* [Aufgabe a]: Schreiben Sie aus der Auflistung alles von der Zeile mit „has height=863, width=1400.“ bis einschließlich der Zeile mit „tap(135, 372)“ unverändert ab.

* [Textausschnitt]:
Obwohl viele Fragen unbeantwortet sind, werden die Planungen dessen ungeachtet die Umsetzung des Konzeptes vorangetrieben.

In den vergangenen Wochen ist deutlich geworden, dass das vorgestellte Konzept mit der heißen Nadel gestrickt wurde. Die Vertreter der Stiftung mussten einräumen, dass

  • weder die Gebäudegröße noch die Besucherzahlen verbindlich sind,
  • kein Verkehrskonzept vorliegt – weder zur Verkehrslenkung noch zur Kostenübernahme für damit in Verbindung stehende Baumaßnahmen,
  • die Kosten für die Sanierung der Bossard-Kunststätte (Gebäude, Gartenanlage etc.) nicht in den vorgestellten Kosten in Höhe von 11,76 Millionen Euro berücksichtigt sind,
  • keine Auswirkungen auf die Wirtschaft und das ehrenamtliche Engagement vor Ort geprüft wurden und
  • es nicht geklärt ist, ob weitere Steuergelder benötigt werden und wer diese aufbringen soll, wenn
    • die für einen kostendeckenden Betrieb notwendige Besucherzahl von 25.000 p.a. nicht erreicht würde.
    • die für 5 Jahre zugesagte Erhöhung der jährlichen Fördersumme durch den Landkreis von 400.000 Euro für die laufenden Kosten wieder auf 100.000 Euro gesenkt würde.

Für uns sind die Pläne unausgegoren und bevor – wie von der SPD und der CDU vorangetrieben – ein Planverfahren für eine Bebauung des Bossard-Geländes überhaupt in Erwägung gezogen werden darf, muss die Stiftung auf alle offenen Fragen zufriedenstellende Antworten geben.

Viele Jesteburger reiben sich verwundert die Augen. Hatten sie die Kunststätte Bossard bisher nicht ausreichend gewürdigt? Sie soll nach Aussage von Prof. Dr. Kai Kappel die gleiche kunsthistorische Bedeutung wie die Bauhaus-Bauten in Dessau und die Böttcherstraße in Bremen haben? Und trotzdem glaubt die Stiftung Bossard, die Kunststätte mit einem hässlichen Betonneubau verschandeln zu dürfen und mit wechselnden Bespaßungsangeboten aufwerten zu müssen??

Kaum jemand kann sich erinnern, jemals mehr als 20 Autos vor der Kunststätte oder größere Besucherscharen auf dem Weg zur Kunststätte gesehen zu haben.

Die Stiftung bestätigte, dass die Kunststätte vor allem im Rahmen von Sonderveranstaltungen gut besucht sei. Deshalb müsste dieses Konzept weiter ausgebaut werden. Die Gedenkstätte müsse moderner, vielseitiger und abwechslungsreicher werden. „Bossard 2.0“ als „Kiekeberg der Kunst“? Wechselnde Ausstellungen über Künstler der „Klassischen Moderne“, ein Museumsbetrieb, der die Kunst- und Kulturgeschichte der Lüneburger Heide abdeckt, unterschiedliche Marktattraktionen und kulinarische Angebote in einem neuen Gastronomiebereich sollen die Kunststätte aus ihrem Dornröschenschlaf reißen. Doch wo bleibt da das künstlerische Erbe der Bossards? Ein Anhängsel in einem Kunst-Erlebnispark?

* [Aufgabe b]: Geben Sie aus dem Text über die Bossard-Kunststätte alles von „Viele Jesteburger reiben“ bis einschließlich „aufwerten zu müssen??“ wortgetreu wieder.

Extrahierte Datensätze

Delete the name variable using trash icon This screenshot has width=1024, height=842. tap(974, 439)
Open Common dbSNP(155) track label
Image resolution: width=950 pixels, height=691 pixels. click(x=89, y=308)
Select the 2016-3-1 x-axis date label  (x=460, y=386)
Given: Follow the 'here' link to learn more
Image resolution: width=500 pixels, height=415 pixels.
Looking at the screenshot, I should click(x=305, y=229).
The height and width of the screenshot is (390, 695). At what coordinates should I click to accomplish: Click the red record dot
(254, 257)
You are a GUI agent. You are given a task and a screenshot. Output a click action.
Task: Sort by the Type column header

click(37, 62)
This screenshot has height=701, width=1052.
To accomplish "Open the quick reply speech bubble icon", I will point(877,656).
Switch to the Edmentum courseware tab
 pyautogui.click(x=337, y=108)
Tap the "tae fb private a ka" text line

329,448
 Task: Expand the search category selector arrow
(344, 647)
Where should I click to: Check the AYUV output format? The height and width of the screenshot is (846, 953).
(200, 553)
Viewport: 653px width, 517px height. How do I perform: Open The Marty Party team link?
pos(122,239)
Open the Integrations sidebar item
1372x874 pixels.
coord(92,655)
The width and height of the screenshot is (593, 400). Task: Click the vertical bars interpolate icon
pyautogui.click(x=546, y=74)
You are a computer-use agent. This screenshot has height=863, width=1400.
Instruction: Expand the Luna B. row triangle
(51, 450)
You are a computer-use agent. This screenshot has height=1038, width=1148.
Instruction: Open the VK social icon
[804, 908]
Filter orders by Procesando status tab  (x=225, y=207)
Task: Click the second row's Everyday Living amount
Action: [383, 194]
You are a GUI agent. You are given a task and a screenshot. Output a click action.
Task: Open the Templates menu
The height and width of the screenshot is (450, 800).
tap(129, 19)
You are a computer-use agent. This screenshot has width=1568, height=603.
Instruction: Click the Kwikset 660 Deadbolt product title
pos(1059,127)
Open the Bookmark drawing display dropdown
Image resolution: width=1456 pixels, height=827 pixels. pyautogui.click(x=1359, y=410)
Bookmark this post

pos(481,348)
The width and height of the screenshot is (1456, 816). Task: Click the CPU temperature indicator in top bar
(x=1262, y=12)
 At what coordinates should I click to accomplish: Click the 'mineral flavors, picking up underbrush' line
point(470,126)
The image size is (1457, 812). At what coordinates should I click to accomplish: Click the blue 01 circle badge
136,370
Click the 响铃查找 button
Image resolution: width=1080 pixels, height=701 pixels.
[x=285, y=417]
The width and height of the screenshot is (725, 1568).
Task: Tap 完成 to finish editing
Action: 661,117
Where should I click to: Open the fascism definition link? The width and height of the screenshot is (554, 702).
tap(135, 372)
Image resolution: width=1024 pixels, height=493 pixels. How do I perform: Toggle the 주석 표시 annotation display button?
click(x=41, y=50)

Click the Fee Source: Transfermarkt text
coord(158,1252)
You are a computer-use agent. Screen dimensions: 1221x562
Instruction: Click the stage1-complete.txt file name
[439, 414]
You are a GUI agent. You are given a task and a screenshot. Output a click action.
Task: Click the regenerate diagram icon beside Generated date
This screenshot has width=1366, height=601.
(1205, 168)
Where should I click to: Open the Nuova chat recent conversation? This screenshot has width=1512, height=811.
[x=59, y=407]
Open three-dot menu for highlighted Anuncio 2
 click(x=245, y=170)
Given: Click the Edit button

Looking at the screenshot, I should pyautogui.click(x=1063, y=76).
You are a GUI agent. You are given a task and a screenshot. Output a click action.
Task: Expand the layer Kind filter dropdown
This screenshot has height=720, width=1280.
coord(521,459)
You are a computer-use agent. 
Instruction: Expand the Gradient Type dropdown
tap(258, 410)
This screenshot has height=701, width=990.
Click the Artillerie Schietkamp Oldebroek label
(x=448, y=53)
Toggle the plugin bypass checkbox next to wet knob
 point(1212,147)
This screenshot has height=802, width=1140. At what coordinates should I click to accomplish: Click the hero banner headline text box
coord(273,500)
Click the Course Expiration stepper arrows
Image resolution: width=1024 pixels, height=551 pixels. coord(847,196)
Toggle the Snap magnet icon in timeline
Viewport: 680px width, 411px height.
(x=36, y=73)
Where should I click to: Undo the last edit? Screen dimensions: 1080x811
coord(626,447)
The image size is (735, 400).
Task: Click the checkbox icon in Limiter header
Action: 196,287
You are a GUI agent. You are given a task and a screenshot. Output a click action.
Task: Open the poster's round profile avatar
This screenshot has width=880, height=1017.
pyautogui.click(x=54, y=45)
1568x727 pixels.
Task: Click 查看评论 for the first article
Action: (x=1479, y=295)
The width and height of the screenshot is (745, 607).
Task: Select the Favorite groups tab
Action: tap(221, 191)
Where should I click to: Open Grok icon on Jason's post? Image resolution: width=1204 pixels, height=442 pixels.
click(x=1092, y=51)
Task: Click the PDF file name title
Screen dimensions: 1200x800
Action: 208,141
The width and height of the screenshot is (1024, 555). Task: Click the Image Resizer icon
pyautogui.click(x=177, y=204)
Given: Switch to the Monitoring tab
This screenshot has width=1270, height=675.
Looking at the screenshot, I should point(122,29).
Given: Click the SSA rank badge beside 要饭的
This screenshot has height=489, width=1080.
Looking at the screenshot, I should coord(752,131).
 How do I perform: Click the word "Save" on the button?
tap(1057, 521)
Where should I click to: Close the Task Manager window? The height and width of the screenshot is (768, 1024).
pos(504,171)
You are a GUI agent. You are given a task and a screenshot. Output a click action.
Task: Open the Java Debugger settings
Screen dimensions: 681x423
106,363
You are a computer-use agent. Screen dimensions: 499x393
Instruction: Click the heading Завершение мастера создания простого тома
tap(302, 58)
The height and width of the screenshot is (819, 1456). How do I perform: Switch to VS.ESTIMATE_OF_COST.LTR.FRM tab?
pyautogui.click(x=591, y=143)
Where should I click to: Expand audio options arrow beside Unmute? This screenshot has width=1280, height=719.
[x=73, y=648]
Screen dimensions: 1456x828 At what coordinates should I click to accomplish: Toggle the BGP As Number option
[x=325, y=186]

* [Vollständige Lösung a]:
You are a computer-use agent. This screenshot has height=863, width=1400.
Instruction: Expand the Luna B. row triangle
(51, 450)
You are a computer-use agent. This screenshot has height=1038, width=1148.
Instruction: Open the VK social icon
[804, 908]
Filter orders by Procesando status tab  (x=225, y=207)
Task: Click the second row's Everyday Living amount
Action: [383, 194]
You are a GUI agent. You are given a task and a screenshot. Output a click action.
Task: Open the Templates menu
The height and width of the screenshot is (450, 800).
tap(129, 19)
You are a computer-use agent. This screenshot has width=1568, height=603.
Instruction: Click the Kwikset 660 Deadbolt product title
pos(1059,127)
Open the Bookmark drawing display dropdown
Image resolution: width=1456 pixels, height=827 pixels. pyautogui.click(x=1359, y=410)
Bookmark this post

pos(481,348)
The width and height of the screenshot is (1456, 816). Task: Click the CPU temperature indicator in top bar
(x=1262, y=12)
 At what coordinates should I click to accomplish: Click the 'mineral flavors, picking up underbrush' line
point(470,126)
The image size is (1457, 812). At what coordinates should I click to accomplish: Click the blue 01 circle badge
136,370
Click the 响铃查找 button
Image resolution: width=1080 pixels, height=701 pixels.
[x=285, y=417]
The width and height of the screenshot is (725, 1568).
Task: Tap 完成 to finish editing
Action: 661,117
Where should I click to: Open the fascism definition link? The width and height of the screenshot is (554, 702).
tap(135, 372)

* [Vollständige Lösung b]:
Viele Jesteburger reiben sich verwundert die Augen. Hatten sie die Kunststätte Bossard bisher nicht ausreichend gewürdigt? Sie soll nach Aussage von Prof. Dr. Kai Kappel die gleiche kunsthistorische Bedeutung wie die Bauhaus-Bauten in Dessau und die Böttcherstraße in Bremen haben? Und trotzdem glaubt die Stiftung Bossard, die Kunststätte mit einem hässlichen Betonneubau verschandeln zu dürfen und mit wechselnden Bespaßungsangeboten aufwerten zu müssen??